Para el mundo moderno, en cambio, la realidad es esencialmente transformación, nada persevera en su ser. A la realidad de hoy seguirá irremediablemente otra distinta. El hombre moderno vive mirando al mañana para ver llegar la realidad. Por el contrario, el hombre medieval está prisionero en un mundo sin futuro, la única salida para él es la vida del más allá. Es un mundo inamovible, hay lo que hay sin posibilidad de innovación.

A los europeos actuales sólo saber esto nos produce angustia, porque estamos acostumbrados a que cuando algo de lo que hay nos oprime huimos inmediatamente con el pensamiento al porvenir que traerá consigo el cambio necesario (Descreimiento, asfixia y rebelión V, 584-587).

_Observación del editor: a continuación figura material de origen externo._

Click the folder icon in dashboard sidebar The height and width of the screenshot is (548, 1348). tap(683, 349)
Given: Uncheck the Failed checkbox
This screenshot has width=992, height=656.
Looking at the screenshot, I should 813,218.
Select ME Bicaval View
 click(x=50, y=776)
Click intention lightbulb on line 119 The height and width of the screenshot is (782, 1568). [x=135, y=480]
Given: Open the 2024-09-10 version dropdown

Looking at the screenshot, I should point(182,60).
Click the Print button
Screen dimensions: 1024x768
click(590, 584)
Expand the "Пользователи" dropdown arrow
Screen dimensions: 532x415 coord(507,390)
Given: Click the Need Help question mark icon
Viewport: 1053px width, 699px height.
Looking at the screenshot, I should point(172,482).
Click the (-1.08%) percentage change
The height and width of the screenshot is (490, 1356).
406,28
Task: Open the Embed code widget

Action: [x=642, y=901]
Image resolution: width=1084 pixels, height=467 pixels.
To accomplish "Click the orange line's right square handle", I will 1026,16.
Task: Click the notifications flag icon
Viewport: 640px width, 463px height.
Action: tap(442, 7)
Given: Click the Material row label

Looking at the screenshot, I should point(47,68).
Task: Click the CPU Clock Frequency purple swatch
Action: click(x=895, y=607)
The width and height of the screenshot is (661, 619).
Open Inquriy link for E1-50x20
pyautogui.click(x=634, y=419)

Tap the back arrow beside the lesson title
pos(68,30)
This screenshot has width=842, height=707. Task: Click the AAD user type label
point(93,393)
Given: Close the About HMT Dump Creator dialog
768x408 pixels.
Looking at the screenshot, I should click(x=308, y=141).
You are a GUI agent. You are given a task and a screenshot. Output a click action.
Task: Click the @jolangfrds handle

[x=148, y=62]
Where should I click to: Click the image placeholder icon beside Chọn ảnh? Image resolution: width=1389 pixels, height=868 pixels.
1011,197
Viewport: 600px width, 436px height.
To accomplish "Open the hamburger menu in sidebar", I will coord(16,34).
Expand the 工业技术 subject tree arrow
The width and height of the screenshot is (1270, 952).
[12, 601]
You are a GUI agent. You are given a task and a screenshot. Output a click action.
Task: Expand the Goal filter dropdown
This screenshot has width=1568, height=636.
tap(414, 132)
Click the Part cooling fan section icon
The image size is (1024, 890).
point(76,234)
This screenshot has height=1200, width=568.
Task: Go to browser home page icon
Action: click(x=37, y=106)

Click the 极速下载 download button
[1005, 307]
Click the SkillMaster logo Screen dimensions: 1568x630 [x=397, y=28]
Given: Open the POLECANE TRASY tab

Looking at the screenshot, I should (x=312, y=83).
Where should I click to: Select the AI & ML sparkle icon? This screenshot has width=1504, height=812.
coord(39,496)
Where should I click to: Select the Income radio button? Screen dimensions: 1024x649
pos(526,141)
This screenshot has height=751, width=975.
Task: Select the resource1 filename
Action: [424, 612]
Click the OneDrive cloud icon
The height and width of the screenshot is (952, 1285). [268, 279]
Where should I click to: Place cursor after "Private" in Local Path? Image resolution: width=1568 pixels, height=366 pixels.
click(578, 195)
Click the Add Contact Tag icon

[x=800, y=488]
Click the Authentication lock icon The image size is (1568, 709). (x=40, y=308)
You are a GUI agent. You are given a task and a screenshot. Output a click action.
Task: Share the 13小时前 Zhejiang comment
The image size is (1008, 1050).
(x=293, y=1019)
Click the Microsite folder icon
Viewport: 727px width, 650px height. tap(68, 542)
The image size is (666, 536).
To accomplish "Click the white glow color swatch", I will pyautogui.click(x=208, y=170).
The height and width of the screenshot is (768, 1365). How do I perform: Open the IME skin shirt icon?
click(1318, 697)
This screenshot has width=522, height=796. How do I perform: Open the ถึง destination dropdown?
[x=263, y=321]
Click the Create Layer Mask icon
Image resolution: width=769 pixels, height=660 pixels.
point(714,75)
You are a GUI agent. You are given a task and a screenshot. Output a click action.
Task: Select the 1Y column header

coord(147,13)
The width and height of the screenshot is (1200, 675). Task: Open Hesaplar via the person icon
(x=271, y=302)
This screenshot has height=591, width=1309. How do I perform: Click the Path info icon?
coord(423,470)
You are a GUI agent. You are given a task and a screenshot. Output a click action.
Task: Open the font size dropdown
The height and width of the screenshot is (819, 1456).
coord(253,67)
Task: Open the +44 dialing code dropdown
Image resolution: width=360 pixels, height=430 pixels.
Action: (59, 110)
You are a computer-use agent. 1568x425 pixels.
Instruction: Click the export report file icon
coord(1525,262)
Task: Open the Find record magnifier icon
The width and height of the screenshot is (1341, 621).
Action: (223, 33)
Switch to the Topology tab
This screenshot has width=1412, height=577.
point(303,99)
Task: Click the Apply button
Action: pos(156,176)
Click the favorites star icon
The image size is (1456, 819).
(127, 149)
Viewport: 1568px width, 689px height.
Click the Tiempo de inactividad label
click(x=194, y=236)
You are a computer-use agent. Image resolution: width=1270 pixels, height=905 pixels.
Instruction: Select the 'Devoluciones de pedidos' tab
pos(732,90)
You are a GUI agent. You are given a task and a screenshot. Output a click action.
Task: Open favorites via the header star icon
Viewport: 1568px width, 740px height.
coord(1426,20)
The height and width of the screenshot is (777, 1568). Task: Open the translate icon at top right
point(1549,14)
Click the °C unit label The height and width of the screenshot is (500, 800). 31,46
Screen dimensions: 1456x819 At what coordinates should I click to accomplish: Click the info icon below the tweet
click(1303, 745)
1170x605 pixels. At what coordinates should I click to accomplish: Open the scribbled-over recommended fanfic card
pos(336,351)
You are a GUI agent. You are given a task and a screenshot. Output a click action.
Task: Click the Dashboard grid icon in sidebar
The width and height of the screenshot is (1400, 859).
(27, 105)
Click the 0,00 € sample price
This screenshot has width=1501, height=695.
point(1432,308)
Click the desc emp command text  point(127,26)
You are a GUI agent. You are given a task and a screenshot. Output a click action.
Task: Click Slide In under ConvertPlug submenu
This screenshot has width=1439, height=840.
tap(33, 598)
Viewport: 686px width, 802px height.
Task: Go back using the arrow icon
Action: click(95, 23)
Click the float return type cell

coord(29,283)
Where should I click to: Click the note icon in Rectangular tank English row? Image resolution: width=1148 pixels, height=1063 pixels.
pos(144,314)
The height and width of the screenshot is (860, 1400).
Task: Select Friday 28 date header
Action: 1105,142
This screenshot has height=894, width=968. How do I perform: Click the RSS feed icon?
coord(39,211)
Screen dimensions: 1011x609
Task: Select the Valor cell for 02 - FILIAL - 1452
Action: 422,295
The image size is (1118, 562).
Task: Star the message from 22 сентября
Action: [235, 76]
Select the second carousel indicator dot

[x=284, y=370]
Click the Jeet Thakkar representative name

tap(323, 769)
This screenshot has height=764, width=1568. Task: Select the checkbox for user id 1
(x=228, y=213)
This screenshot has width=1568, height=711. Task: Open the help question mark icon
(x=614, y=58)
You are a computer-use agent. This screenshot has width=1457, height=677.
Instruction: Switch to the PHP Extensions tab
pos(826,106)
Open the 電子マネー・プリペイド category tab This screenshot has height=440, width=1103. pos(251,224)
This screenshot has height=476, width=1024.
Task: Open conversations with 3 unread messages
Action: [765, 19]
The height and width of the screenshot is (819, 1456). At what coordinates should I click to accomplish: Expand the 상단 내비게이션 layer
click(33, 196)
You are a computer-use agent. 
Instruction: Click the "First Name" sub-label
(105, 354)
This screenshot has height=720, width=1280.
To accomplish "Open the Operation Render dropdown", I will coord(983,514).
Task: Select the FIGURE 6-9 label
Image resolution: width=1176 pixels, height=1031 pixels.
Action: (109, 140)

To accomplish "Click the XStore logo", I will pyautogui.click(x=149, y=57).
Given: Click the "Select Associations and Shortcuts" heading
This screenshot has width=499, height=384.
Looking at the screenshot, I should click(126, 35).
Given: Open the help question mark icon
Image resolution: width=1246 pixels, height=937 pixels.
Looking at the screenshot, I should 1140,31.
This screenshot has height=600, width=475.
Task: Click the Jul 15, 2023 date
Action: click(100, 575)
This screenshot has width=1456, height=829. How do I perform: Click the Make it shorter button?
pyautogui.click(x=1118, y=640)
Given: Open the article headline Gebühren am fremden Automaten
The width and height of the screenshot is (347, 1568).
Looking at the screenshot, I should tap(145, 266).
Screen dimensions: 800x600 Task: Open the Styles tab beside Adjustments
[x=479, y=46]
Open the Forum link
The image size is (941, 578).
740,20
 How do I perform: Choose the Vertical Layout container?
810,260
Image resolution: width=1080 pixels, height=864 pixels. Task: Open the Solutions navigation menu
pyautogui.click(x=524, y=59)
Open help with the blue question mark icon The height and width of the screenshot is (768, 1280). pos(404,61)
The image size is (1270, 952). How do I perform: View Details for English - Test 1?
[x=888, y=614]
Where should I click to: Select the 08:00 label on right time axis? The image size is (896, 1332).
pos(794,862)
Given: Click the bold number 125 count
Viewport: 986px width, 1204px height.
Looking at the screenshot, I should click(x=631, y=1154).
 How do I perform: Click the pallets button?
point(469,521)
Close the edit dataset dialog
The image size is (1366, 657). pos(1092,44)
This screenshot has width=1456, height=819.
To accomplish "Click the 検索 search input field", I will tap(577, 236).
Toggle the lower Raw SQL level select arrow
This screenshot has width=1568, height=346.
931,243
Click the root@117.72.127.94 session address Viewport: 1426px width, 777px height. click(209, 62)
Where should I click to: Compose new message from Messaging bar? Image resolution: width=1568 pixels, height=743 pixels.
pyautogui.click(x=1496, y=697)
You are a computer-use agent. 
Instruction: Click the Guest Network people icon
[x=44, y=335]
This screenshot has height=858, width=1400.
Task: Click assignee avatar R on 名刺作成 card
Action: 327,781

Para el cristianismo hoy ha desaparecido esa pugna entre el mundo antiguo y el nuevo, aunque algunos sienten nostalgia de la situación de cristiandad medieval y quieren hacernos retroceder a ella. Pero la secularidad, característica del espíritu cristiano, que se ha ido abriendo paso para encarnase en la realidad humana en todos los tiempos, está más viva y activa que nunca en el nuestro y nos anima a mirar hacia el futuro, siempre adelante.

El que ha puesto la mano en el arado no puede volver la vista atrás, so pena de convertirse en estatua de sal. El Concilio Vaticano II ha supuesto una gran apertura en este sentido, pero se le ha arrinconado y espera tiempos mejores.